First, Kick Ass

First, Kick Ass

I give advice to a lot of entrepreneurs. This probably doesn’t have much to do with any special wisdom, but more to my approach.

You see, I never ask entrepreneurs to sign any agreements or make any firm commitments up front. When I was starting my first company, a lot of people tried to get me to sign agreements granting them shares in exchange for providing advice, as a down payment on raising money, and any number of other things.

I did a lot of dumb things back then, but one of the smart things I did was to not sign any of those agreements.

Maybe they could have helped me. But I managed to start the company and raise $6 million on my own without them.

The reason that they missed out was that they forgot the cardinal rule of startups: First, kick ass.

Actually, you could also say, “First, create value,” but that wouldn’t be quite so punchy.

First kick ass. Then figure out how to claim the value you’ve created.

If you contribute to a successful company, there will be plenty of money and accolades to go around–in the Valley, success is usually binary–either you do or you don’t. There isn’t a lot of in between.

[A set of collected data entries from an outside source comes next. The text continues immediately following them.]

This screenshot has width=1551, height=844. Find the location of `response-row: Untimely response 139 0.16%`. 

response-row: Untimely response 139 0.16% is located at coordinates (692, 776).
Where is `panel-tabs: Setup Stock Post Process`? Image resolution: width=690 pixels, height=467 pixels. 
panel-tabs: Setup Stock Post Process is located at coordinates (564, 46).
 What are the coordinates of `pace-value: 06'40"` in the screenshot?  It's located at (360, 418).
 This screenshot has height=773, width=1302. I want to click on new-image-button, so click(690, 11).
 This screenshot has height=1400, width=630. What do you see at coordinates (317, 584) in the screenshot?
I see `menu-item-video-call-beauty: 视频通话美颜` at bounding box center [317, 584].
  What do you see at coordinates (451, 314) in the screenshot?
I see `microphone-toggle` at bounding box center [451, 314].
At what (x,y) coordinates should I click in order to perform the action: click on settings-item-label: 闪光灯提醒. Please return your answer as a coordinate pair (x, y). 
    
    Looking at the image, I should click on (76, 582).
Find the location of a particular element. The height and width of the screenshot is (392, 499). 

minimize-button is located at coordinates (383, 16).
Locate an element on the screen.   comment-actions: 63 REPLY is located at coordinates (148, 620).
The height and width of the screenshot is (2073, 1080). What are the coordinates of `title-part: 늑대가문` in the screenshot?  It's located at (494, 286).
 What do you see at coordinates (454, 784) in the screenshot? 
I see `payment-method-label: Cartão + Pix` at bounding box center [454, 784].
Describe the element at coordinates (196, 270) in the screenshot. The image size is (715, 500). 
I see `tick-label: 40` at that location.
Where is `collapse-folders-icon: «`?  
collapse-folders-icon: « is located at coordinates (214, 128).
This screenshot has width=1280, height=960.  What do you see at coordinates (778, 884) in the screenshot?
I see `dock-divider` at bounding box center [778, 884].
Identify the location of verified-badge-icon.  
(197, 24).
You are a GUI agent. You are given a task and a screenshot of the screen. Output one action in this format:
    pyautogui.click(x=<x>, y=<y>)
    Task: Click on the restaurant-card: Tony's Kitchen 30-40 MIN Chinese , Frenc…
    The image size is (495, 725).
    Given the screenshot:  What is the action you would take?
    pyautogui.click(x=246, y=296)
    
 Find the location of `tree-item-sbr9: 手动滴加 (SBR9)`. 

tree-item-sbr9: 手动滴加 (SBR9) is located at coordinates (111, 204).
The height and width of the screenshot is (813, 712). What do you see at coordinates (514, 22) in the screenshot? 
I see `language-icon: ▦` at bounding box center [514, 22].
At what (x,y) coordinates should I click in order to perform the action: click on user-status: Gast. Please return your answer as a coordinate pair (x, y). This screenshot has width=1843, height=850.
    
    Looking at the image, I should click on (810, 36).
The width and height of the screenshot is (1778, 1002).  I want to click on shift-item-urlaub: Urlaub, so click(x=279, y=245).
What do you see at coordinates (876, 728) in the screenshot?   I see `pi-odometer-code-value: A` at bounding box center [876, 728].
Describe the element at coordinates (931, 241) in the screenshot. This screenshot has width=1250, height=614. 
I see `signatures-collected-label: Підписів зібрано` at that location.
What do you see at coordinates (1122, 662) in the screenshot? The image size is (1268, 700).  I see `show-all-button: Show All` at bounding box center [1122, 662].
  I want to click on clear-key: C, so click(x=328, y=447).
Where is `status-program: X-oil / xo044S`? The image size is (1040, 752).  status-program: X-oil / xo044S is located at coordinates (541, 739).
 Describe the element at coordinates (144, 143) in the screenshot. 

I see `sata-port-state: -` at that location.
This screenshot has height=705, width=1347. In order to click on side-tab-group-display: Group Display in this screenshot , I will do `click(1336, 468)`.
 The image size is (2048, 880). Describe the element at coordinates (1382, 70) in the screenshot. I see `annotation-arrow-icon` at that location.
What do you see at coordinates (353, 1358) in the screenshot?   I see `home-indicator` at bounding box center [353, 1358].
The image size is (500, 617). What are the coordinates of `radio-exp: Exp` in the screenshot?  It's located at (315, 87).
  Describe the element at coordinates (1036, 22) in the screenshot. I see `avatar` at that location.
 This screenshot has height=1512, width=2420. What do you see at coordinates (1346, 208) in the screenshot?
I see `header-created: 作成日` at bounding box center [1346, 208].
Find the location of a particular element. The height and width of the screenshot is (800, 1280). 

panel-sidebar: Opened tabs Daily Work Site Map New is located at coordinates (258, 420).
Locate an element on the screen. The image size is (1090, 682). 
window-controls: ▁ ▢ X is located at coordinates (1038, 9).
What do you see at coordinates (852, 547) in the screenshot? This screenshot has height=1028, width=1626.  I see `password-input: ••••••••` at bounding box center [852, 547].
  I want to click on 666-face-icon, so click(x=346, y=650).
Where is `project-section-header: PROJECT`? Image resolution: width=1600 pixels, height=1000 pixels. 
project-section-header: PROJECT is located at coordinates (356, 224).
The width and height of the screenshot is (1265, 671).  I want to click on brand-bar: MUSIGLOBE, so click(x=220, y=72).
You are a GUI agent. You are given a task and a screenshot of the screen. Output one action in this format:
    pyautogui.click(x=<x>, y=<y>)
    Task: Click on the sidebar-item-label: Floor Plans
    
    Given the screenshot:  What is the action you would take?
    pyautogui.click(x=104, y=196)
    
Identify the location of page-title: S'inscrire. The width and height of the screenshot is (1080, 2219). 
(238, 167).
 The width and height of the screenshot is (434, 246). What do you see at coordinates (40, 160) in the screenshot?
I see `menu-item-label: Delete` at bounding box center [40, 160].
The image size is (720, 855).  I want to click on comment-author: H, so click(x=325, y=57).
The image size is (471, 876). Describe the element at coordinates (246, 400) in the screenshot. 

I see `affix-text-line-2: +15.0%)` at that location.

So what I tell people is, “I’ll help you because I like you and I think your company has promise. And when we’ve been working together for a while, we’ll figure out a way for me to be rewarded if you succeed.”

Things have a way of working out.

2 thoughts on “First, Kick Ass

  1. Not sure I agree with this one. Demonstrating your value and allowing people to focus on the mission-urgent stuff is fine.

    But you should also nail things down. Once it’s clear that you add value and your role is somewhat clear, it’s very important to make it specfic.

    Why? Two reasons.

    (1) So no ball gets dropped. If too many people have part-time and informal roles, there’s a huge probability that something important will either not be handled or

    (2) Over time, memories of contributions (and relative weighting of contributions) changes as well. Even if everyone remembers how much you contributed (unlikely), they’ll value it less (recent events tend to loom larger in people’s memories, and in their sense of emotional commitment)

    So not getting things nailed down to some degree is a recipe for (1) stressing everyone out as something important is missed and (2) not getting the full value of your contribution.

  2. Good points Bill. I was probably a little sloppy in my post.

    You absolutely have to lock things down and get written contracts at some point, otherwise both parties will end up in a world of hurt.

    But if the time to do so isn’t after the work is done, it also isn’t up front before the respective parties know how valuable each person’s contribution will be.

    Venture investing is replete with such examples, like the way that Vinod Khosla convinced the Excite guys to move away from an equal split between all of the founders to reward those who brought the most to the table.